There is considerable momentum building behind reports that DNC chair Debbie Wassermann Schultz will not be returning to her position atop the Democratic National Committee after the Fall election season. And it matters not if Obama wins or loses.
A bit of history on Ms. Wasserman Schultz's 14 months leading the Democratic National Committee:
- Obama selects Debbie Wasserman Schultz to replace Tim Kaine in April 2011
- Blames Bush for Hamas' rise to power
- One of several testy media appearances for the DNC chair
- WSJ: Obama adviser tells Debbie Wasserman Schultz to 'tone it down'
The sentiment has been picked up by the likes of National Journal. And the blog Shark Tank quotes a close associate of Ms. Wasserman Schultz, albeit anonymously, as saying the deal is already done. The Shark Tank story continues:
This same source believes that Wasserman Schultz will be forced to resign behind closed doors and then stage an press event in which she tells Americans that her job as the DNC chair was a temporary one and that she is moving on with her congressional career.
On the topic of the Florida Congresswoman's career, the second chapter of this story is filled with speculation that her next target is the position of Speaker of the House. National Journal sees considerable potential for a fight atop the Democratic party if Nancy Pelosi decides to retire.

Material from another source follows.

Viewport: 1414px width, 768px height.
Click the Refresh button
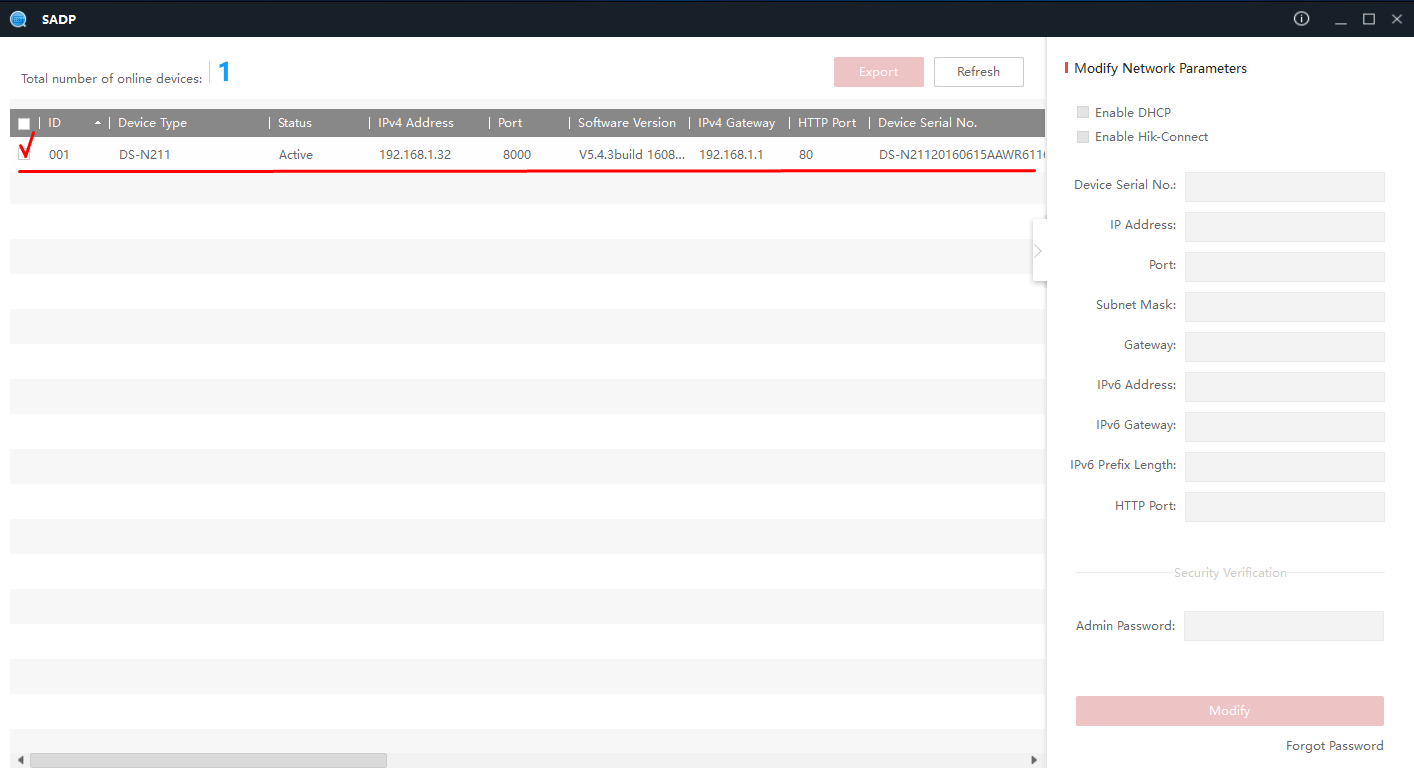[x=978, y=72]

So is Debbie Wasserman Schultz being moved out of the spotlight ahead of the November elections? There is no confirmation from within the DNC or from the White House, but another former DNC Chair seems to be throwing a little gasoline the fire. Earlier this month, Ed Rendell told Philadelphia radio host Chris Stigall that former RNC Chairman Michael Steele was "effective" during his tenure at that post. However, Rendell added that some of the strong comments made by Rep. Wasserman Schultz questioning Mitt Romney's qualifications to be President were not helpful.
“I think in the end, you’ve got to be credible. There’s nobody out there who thinks that Governor Romney is unqualified.”
That said, could it be that the confrontational congresswoman from Florida is merely shifting her focus in preparation for a push to unseat the 71-year-old Nancy Pelosi as the voice that leads House Democrats? Maybe.
It should be noted that Ms. Wasserman Schultz must be re-elected to serve Florida's 20th Congressional District before she can challenge Pelosi or anyone else hoping to lead the House Democrats. According to the (unscientific) online poll Elections Meter, Wasserman Schultz has a declining popularity rate that may not bode well for her in the coming November election.